In January, state Sen. Linda Lopez of Arizona retired after 13 years in the legislature. Before announcing her retirement, Lopez looked for a candidate to endorse to fill her vacancy. She soon settled on Daniel Hernandez, Jr., a friend and a board member of Tuscon’s Sunnyside Unified School District. He agreed and began gathering support to run for office. A win seemed likely. There was just one problem. Hernandez was 24. Arizona law requires legislators to be at least 25 years old. But Hernandez initially hoped he could run because he would turn 25 just 13 days after being sworn in. It wouldn’t have been unprecedented. Young federal and state legislators-to-be have found ways to work around age of candidacy laws for almost as long as the laws have existed. Back in 1806, antebellum statesman Henry Clay was appointed to the U.S. Senate at the age of 29 and reached the Senate’s age of eligibility, 30, more than three months after being sworn in. No one seemed to mind. Hernandez wasn’t so lucky. As he found out, Arizona state law requires candidates to sign an affidavit proving that they will be eligible for the office they seek on Election Day, barring him from running altogether. The law was clear: 24-year-old Hernandez was unqualified to serve in the state Senate this year. But a 25-year-old Hernandez would have been fine.
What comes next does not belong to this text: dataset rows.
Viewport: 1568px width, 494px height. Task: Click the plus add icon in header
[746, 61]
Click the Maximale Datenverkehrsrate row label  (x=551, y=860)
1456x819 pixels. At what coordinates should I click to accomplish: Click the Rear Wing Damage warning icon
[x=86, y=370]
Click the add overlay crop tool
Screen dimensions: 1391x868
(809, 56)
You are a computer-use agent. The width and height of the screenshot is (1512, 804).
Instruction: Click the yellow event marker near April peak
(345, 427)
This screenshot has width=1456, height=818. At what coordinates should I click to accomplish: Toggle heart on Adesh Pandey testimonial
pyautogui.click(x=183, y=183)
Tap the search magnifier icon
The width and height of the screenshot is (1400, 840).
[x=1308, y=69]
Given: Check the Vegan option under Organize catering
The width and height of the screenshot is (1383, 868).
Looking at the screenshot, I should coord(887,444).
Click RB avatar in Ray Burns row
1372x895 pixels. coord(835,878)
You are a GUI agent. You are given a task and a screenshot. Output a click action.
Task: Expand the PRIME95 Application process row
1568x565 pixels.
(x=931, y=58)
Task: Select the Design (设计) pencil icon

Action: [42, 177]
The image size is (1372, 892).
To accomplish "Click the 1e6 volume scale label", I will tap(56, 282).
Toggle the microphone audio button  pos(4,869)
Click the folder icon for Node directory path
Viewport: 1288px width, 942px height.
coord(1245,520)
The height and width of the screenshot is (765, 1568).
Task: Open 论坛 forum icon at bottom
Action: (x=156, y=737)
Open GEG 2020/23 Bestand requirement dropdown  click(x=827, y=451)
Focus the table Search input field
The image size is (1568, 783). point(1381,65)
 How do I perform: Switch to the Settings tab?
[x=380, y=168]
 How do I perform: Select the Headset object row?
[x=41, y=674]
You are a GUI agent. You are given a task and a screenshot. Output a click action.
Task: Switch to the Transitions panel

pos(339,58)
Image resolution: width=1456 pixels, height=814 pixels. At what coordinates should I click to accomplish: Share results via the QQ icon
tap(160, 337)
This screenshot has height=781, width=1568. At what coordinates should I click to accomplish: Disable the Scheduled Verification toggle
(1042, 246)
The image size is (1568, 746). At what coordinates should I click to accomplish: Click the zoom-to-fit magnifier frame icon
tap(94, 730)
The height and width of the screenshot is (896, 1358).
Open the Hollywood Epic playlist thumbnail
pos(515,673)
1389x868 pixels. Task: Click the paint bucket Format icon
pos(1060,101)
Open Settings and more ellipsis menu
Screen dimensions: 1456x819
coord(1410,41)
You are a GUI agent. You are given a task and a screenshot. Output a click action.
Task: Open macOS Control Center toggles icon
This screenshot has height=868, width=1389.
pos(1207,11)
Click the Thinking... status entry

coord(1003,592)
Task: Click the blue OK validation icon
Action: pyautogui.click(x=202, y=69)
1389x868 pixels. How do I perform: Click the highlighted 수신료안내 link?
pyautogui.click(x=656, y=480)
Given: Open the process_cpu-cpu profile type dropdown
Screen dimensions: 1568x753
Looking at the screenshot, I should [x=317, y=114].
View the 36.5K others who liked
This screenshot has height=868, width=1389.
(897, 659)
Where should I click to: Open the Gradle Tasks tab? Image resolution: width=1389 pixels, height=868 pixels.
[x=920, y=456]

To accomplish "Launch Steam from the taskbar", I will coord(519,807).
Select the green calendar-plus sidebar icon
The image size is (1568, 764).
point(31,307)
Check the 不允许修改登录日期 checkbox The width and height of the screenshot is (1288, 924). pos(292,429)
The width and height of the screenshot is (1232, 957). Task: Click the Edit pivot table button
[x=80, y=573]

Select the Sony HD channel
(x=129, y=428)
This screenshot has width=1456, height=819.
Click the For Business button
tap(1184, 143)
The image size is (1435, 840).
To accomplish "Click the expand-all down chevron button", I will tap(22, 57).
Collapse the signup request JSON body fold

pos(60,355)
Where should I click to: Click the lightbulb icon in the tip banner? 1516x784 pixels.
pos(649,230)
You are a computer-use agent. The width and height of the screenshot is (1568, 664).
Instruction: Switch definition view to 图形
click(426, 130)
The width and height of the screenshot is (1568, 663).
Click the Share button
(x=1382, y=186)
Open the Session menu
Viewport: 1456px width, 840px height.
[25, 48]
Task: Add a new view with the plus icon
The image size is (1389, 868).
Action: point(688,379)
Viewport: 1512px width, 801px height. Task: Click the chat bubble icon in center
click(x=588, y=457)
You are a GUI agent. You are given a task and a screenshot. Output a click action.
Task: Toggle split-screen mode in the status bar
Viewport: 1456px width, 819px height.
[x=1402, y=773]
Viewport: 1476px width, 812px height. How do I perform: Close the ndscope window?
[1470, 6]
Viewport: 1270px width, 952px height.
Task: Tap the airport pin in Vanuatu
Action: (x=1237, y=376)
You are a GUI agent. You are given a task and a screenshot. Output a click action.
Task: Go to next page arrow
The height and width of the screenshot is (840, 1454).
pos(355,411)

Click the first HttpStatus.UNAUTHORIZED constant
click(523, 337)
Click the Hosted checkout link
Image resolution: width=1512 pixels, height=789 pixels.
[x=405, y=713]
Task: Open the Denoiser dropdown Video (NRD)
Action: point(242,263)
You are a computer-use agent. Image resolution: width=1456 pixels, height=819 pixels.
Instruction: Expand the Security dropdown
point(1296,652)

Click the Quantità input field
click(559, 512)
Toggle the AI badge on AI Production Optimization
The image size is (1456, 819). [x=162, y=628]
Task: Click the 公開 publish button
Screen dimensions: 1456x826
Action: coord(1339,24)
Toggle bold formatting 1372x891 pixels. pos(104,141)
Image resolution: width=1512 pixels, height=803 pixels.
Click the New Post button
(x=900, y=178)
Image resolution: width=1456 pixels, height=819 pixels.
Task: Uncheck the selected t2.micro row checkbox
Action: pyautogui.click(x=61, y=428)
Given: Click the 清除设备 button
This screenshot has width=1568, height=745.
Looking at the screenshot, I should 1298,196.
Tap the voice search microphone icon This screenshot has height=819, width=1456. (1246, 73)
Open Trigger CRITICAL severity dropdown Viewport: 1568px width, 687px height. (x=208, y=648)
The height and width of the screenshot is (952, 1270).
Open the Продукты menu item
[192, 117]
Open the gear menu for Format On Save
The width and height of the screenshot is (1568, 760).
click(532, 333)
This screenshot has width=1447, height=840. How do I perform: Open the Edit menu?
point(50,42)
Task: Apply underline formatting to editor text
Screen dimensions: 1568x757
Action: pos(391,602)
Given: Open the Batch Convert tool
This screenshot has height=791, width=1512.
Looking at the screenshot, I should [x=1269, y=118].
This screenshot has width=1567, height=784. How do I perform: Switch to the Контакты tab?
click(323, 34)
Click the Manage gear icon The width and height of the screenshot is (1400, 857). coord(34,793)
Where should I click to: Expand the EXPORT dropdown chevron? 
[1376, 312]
It didn’t matter that Hernandez had already worked on education legislation as a lobbyist and director of the Arizona Students’ Association. His service on the city of Tucson’s GLBT commission, a body that advises the city’s mayor and city council on queer rights, was similarly irrelevant. His management of state Sen. Steve Farley’s re-election campaign, his work as the Southern Arizona Director of former Surgeon General Richard Carmona’s Senate campaign, and his role as a Latino Outreach Coordinator for the Arizona Democratic Party all counted for nothing. And the job he is best known for, in the eyes of the law, was just as meaningless.
In January 2011, Hernandez began working as a staffer to Arizona Rep. Gabrielle Giffords. It was Hernandez who, just five days after starting work, delivered the initial care that saved Giffords’ life after Jared Lee Loughner’s assassination attempt. In a speech at a nationally televised vigil for the incident’s victims, Hernandez claimed he wasn’t a hero. President Obama disagreed and said so.
But the age requirements of the Arizona constitution don’t bend for heroes. According to the law, Daniel Hernandez is not an individual with a body of accomplishment. He is a 24-year-old. And 24-year-olds, the law presumes, are too immature to serve in the Arizona state house.